Inscrire dans la constitution la réduction, d'ici 2020, de 30% des émissions de gaz à effet de serre par rapport à 1990 est trop rigide, a dit mercredi Hans Rutschmann (UDC/ZH) au nom de la commission préparatoire. Selon la majorité bourgeoise, modifier la loi permet d'être plus souple, y compris de dépasser les 30%, et surtout d'aller plus vite dans l'application des nouvelles normes.

La Suisse ne participe qu'à hauteur de un pour mille aux émissions mondiales de gaz à effet de serre. Dès lors, qu'on réduise les émissions de 30% ou de 20%, comme le prévoit le contre-projet indirect, l'effort de la Suisse ne représentera qu'une goutte dans l'océan, ont déclaré plusieurs orateurs bourgeois.

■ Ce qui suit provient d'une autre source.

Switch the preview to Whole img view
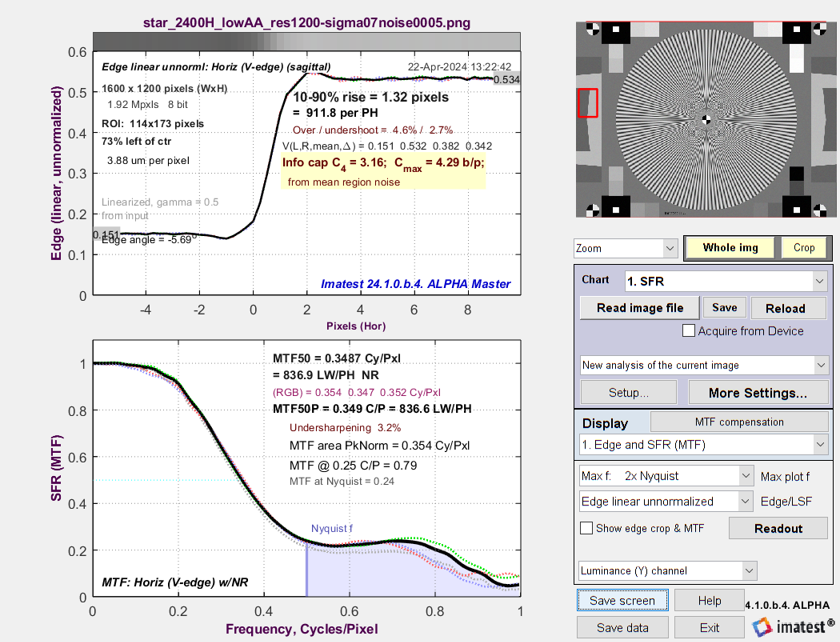(730, 248)
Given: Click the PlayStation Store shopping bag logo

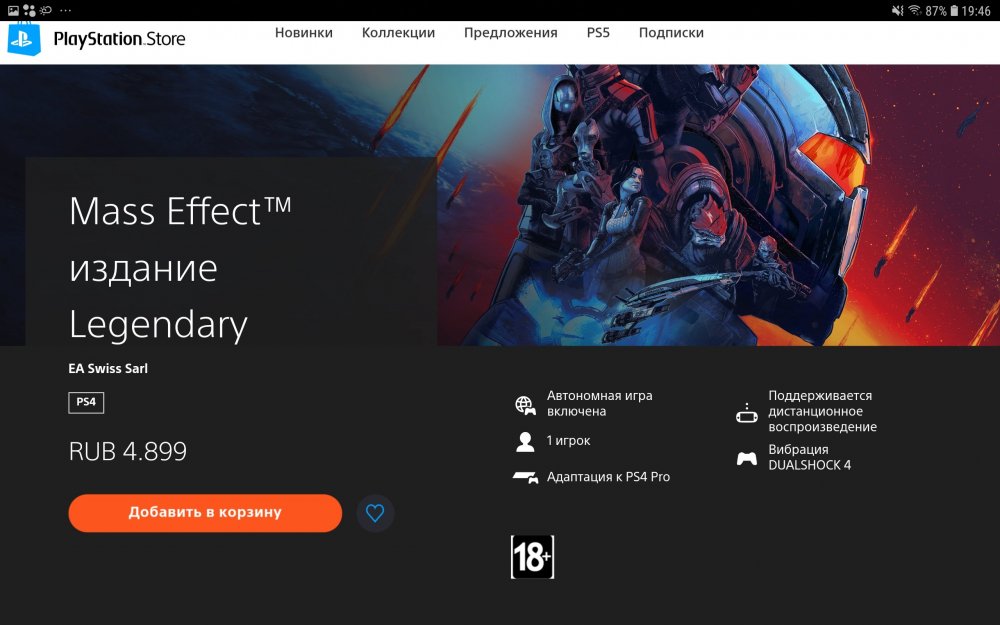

Le peuple ne comprendra pas qu'avec un aussi faible impact sur la pollution planétaire, la Suisse veuille en faire plus que les autres, a dit Hans Killer (UDC/AG). La Conférence de Copenhague elle- même n'a abouti à aucune mesure contraignante, a-t-il ajouté.

Négationnisme

L'UDC va plus loin, niant carrément la nécessité d'agir davantage, y compris en révisant la loi. Les changements climatiques sont des phénomènes naturels qui ont toujours existé, déjà bien avant l'apparition de l'homme.

Sauf que maintenant la science déclenche quasi de l'hystérie en multipliant les mesures à des intervalles très restreints à l'échelle de l'Histoire de la planète, a affirmé Hans Killer. Sans les contester, ce dernier note qu'on ignore d'où les changements climatiques proviennent et ce qu'ils valent sur un plus long terme.

Revenant sur les engagements du Protocole de Kyoto, Sep Cathomas (PDC/GR) relève que la Suisse devrait arriver aux 8% de réduction des gaz à effet de serre d'ici 2012. Mais surtout grâce aux achats de certificats à l'étranger (4,1%), alors que la réduction en Suisse même n'atteint que 3,8%, a dit le Grison, suivi par une majorité de son parti qui préfère le contre-projet indirect.

Arguments économiques contradictoires

Les libéraux-radicaux se sont inquiétés des conséquences économico-financières de l'initiative. Son application impliquerait une réduction du PIB de 1,7% en 2020, craint le Neuchâtelois Laurent Favre. «Un cavalier seul aussi brutal fait planer le risque d'une récession», a renchéri M.Leutenegger.

En vain, le camp rose-vert a aussi brandi des arguments économiques, mais en faveur de l'initiative. Cela coûtera moins cher de prévenir aujourd'hui que de guérir demain, a affirmé Franziska Teuscher.

L'initiative est «une police anti-risque» qui aura en outre le mérite de donner un coup de fouet aux énergies renouvelables, créatrices d'emplois, a ajouté l'écologiste bernoise qui les estime à plus de 16'000 à l'horizon 2020. Et son collègue zurichois Bastien Girod d'ajouter qu'»on achètera en Suisse des technologies nouvelles, au lieu de verser notre argent pour acheter du pétrole, en Libye par exemple».

Pour Ursula Wyss (PS/BE), les quelque 13 milliards dépensés à l'étranger pour le pétrole et le gaz pourraient être injectés en Suisse, à condition que le pays soit à la pointe dans les nouvelles technologies. «Réduire d'un tiers notre consommation d'énergie fossile équivaut à augmenter d'autant notre indépendance énergétique», a ajouté Roger Nordmann (PS/VD).

Pour Hans Grunder (PBD/BE), le moment est mal choisi de discuter aujourd'hui de cette initiative alors que la révision totale de la loi sur le CO2 est en cours. Elle est plus nuancée et efficace, avec des objectifs ambitieux mais supportables. Et la révision de la loi permettra aussi la création de nouveaux emplois, selon lui.